The Preferred Stock may be viewed as having the effect of discouraging an
unsolicited attempt by another person to acquire control of Mace and may
therefore have an anti-takeover effect. Issuances of authorized preferred shares
can be implemented, and have been implemented by some companies in recent years
with voting or conversion privileges intended to make an acquisition of the
company more difficult or costly. Such an issuance could discourage or limit the
stockholders' participation in certain types of transactions that might be
proposed (such as a tender offer), whether or not such transactions were favored
by the majority of the stockholders, and could enhance the ability of officers
and directors to retain their positions.

     Some provisions of Delaware law may prevent us from being acquired.  We are
governed by Section 203 of the Delaware General Corporation Law, which prohibits
a publicly held Delaware corporation from engaging in a "business combination"
with a person who is an "interested stockholder" for a period of three (3)
years, unless approved in a prescribed manner.  This provision of Delaware law
may affect our ability to merge with, or to engage in other similar activities
with, some other companies.  This means that we may be a less attractive target
to a potential acquirer who otherwise may be willing to pay a price for our
common stock above its market price.

     We do not expect to pay cash dividends on our common stock.  We do not
expect to pay any cash dividends on our common stock in the foreseeable future.
We will reinvest any cash otherwise available for dividends in our business.

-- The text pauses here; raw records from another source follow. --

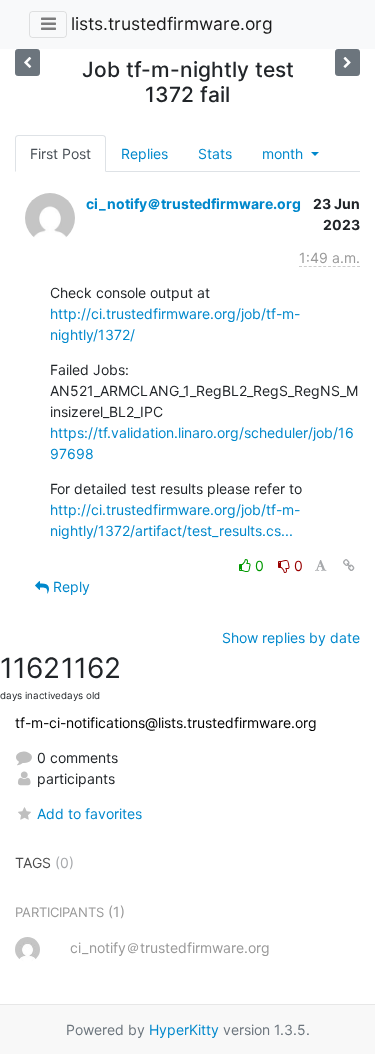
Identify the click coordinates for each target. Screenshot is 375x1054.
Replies (144, 153)
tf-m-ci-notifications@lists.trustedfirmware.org (166, 722)
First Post (60, 153)
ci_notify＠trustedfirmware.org (193, 203)
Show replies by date (291, 637)
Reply (69, 586)
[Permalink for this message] (349, 565)
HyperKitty (184, 1029)
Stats (215, 153)
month (284, 153)
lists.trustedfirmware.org (172, 23)
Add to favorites (89, 813)
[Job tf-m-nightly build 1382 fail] (27, 62)
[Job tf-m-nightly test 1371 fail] (347, 62)
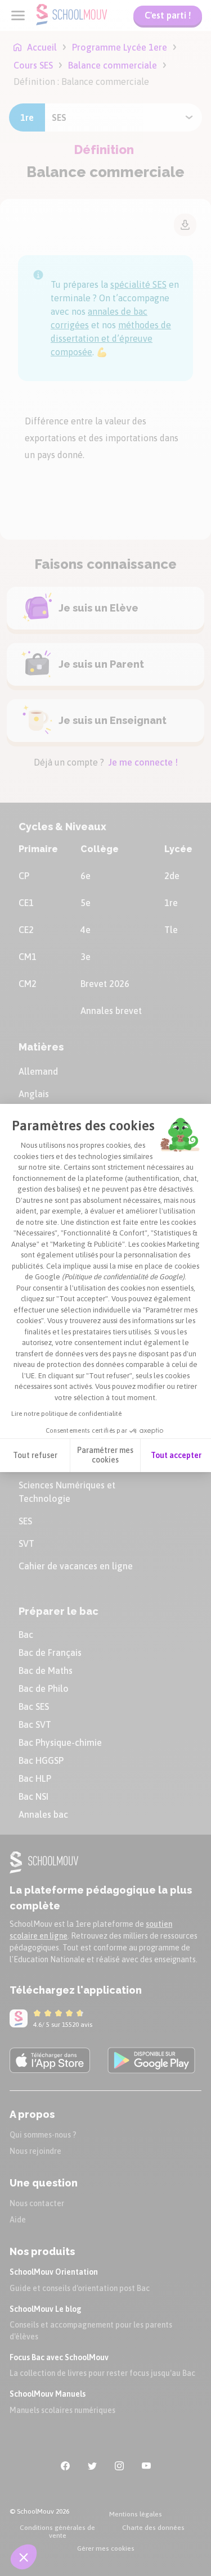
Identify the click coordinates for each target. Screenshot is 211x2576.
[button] (23, 2556)
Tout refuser (35, 1455)
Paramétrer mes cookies (105, 1455)
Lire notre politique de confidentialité (66, 1414)
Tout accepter (176, 1455)
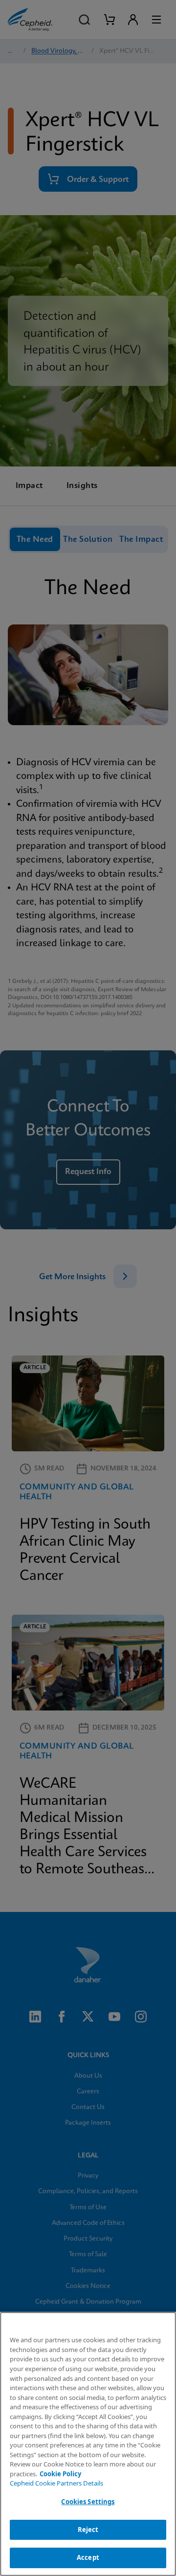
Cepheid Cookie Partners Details (56, 2483)
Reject (88, 2529)
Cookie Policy (60, 2473)
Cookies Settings (87, 2501)
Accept (88, 2557)
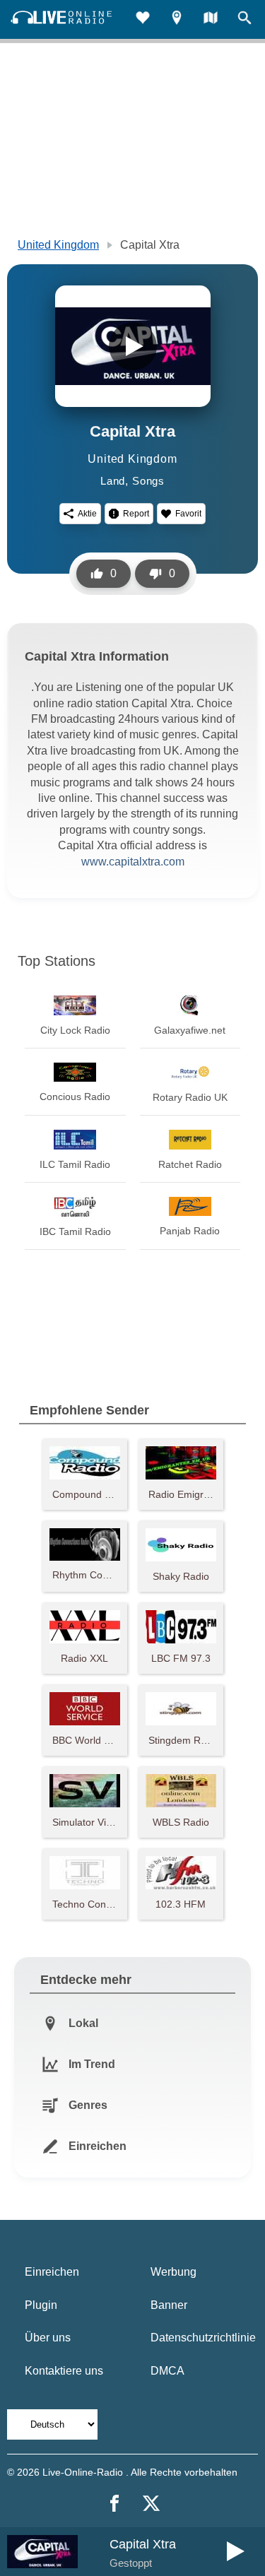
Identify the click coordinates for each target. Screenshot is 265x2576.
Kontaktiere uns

     There are additional risks set forth in the incorporated documents.  In
addition to the risk factors set forth above, you should review the financial
statements and exhibits incorporated into this report.  Such documents may
contain, in certain instances and from time to time, additional and supplemental
information relating to the risks set forth above and/or additional risks to be
considered by you, including, without limitation, information relating to losses
experienced by Mace in particular historical periods, working capital deficits
of Mace at particular dates, information relating to pending and recently
completed acquisitions, descriptions of new or changed federal or state
regulations applicable to Mace, data relating to remediation and the actions
taken by Mace, and estimates at various times of Mace's potential liabilities
for compliance with environmental laws or in connection with pending litigation.

Results of Operations for the Three Months Ended March 31, 2001 Compared to the
                       Three Months Ended March 31, 2000

Revenues

  Car Care Services

The Company owns full service, exterior only and self-service car wash locations
in New Jersey, Pennsylvania, Delaware, Texas, Florida and Arizona, as well as
truck washes in Arizona, Indiana, Ohio and Texas.  The Company earns revenues
from washing and detailing automobiles; performing oil and lubrication services,
minor auto repairs, and state inspections; selling fuel; and selling merchandise
through convenience stores within the car wash facilities.  Revenues generated
for the three months ended March 31, 2001 for the car care segment were
comprised of approximately 83% car wash and detailing, 9% lube and other
automotive services, 8% fuel and merchandise.

The majority of revenues are collected in the form of cash or credit card
receipts, thus minimizing customer accounts receivable.

Weather can have a significant impact on volume at the individual locations.
However, the Company believes that the geographic diversity of its operating
locations minimizes weather-related influence on its volume.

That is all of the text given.